Things to Do and Eat
The Mission Inn
Kicking off this post with the most spectacular building in the city, the Mission Inn Hotel and Spa. If you decide to stay in Riverside, you would be remiss if you didn’t stay in this California Castle. Even if you aren’t a lucky guest, you can still take a guided tour of the grounds and/or have cocktails and dinner. The Inn began as a humble abode in 1876 and has since expanded to host 239 guest rooms comprised of an eclectic blend of architectural styles including Gothic, Spanish, Moorish and Mediterranean. The Mission Inn is a national historic landmark and features museum quality treasures from it’s prior owner’s travels around the world.
This fancy locale hosted many famous guests over the years including presidents (Richard and Pat Nixon were married here), actors, and geniuses (Albert Einstein) and has been the setting of books and films, including The Man in the Iron Mask. So do yourself a favor and embrace this iconic building’s impact on popular culture with a stop in the lobby!
There’s something magical that happens when you combine two amazing things. In this instance, Tio’s Tacos combines artwork and authentic Mexican food. In the front of the house, you can order an array of tacos, fajitas and fresh juice cocktails.
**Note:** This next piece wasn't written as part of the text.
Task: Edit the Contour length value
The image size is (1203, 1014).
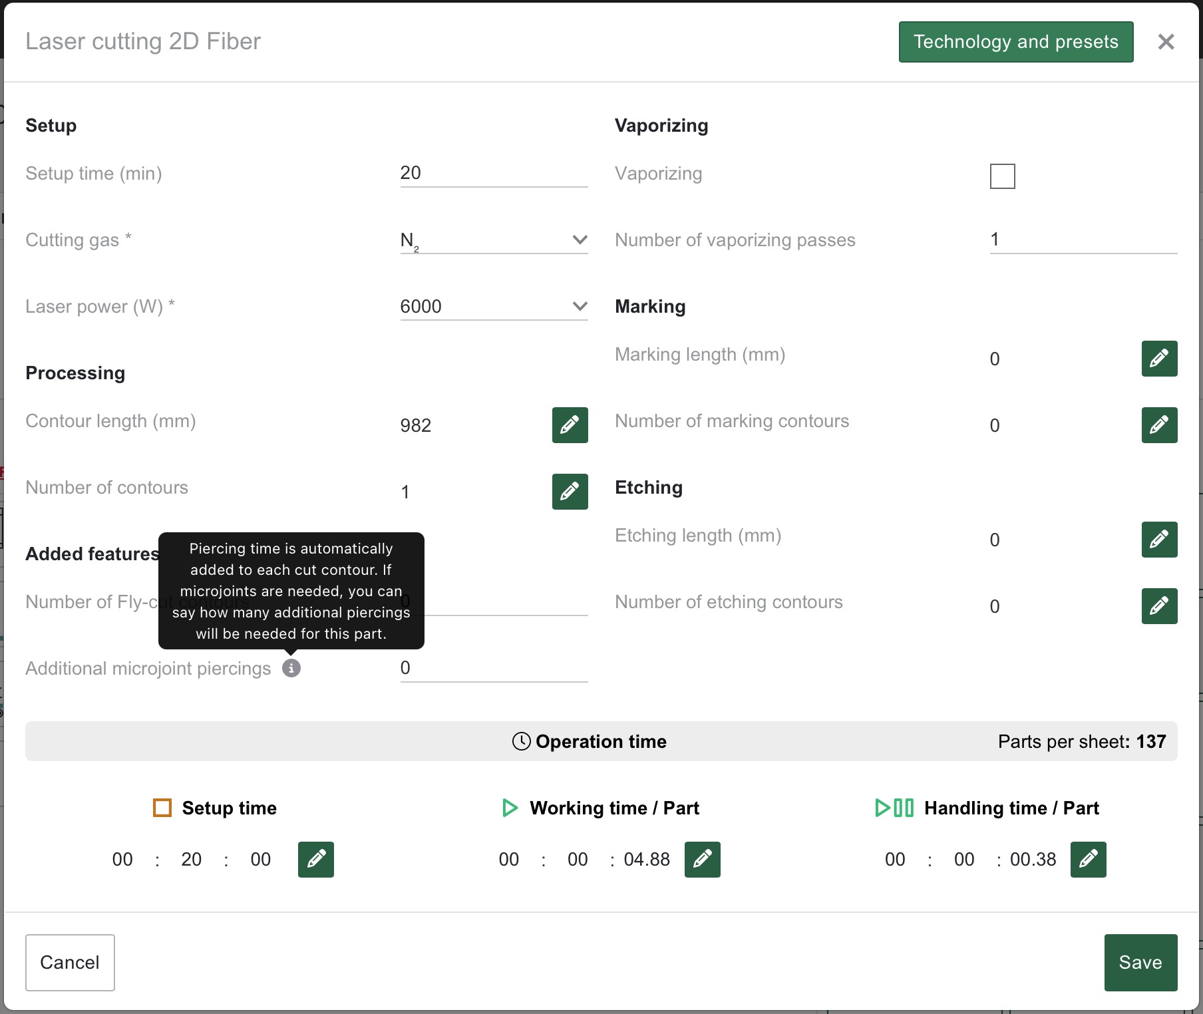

In the back courtyard, an extensive treasure trove of artwork made from recycled materials delights guests as they enjoy the fine Californian weather.
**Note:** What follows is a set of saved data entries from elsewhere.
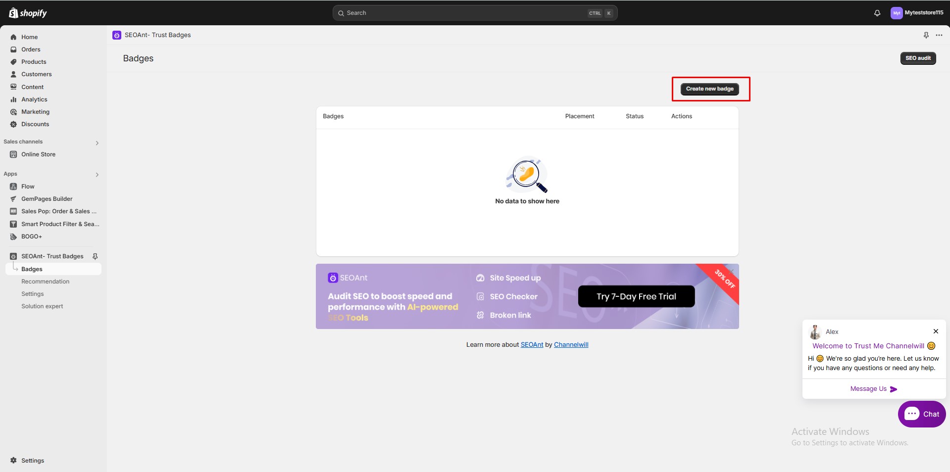The width and height of the screenshot is (950, 472).
Task: Close the Alex chat welcome popup
Action: (x=935, y=331)

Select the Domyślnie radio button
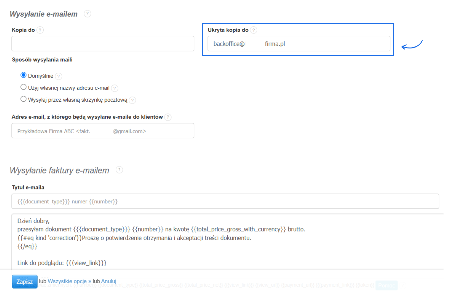click(x=23, y=75)
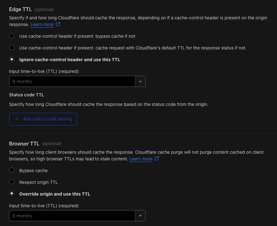Choose Bypass cache for Browser TTL
Viewport: 277px width, 226px height.
coord(12,170)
The restaurant owner and artist is Martin Sanchez, who emigrated with his family from Mexico, created an elaborate world our of up-cycled discarded items over half an acre! Per the restaurant’s website, Mr. Sanchez was inspired to save the everyday scrape due to the poverty he grew up in. His creativity truly honors the old proverb “one man’s trash is another man’s treasure.”
Riverside Food Lab
This food hall hosts over a dozen food and drink vendors in a hip, industrial space in downtown Riverside. The Food Lab is a vibrant communal space where you can enjoy sample a wide variety of tasty food, enjoy a beer, people watch and listen to live music!
Graffiti Falls is a short, intermediate level hike in an unassuming residential block. While the graffiti part is spot on, the waterfall seems to have dried up long ago. It takes about 10-15 minutes to get to a rock wall of colorful tags and artwork which stands in stark contrast to the surrounding beige rocks and grass. Be extremely careful if you decide to climb the rocks to get an up close and personal look at the murals. It can be very steep and uneven!!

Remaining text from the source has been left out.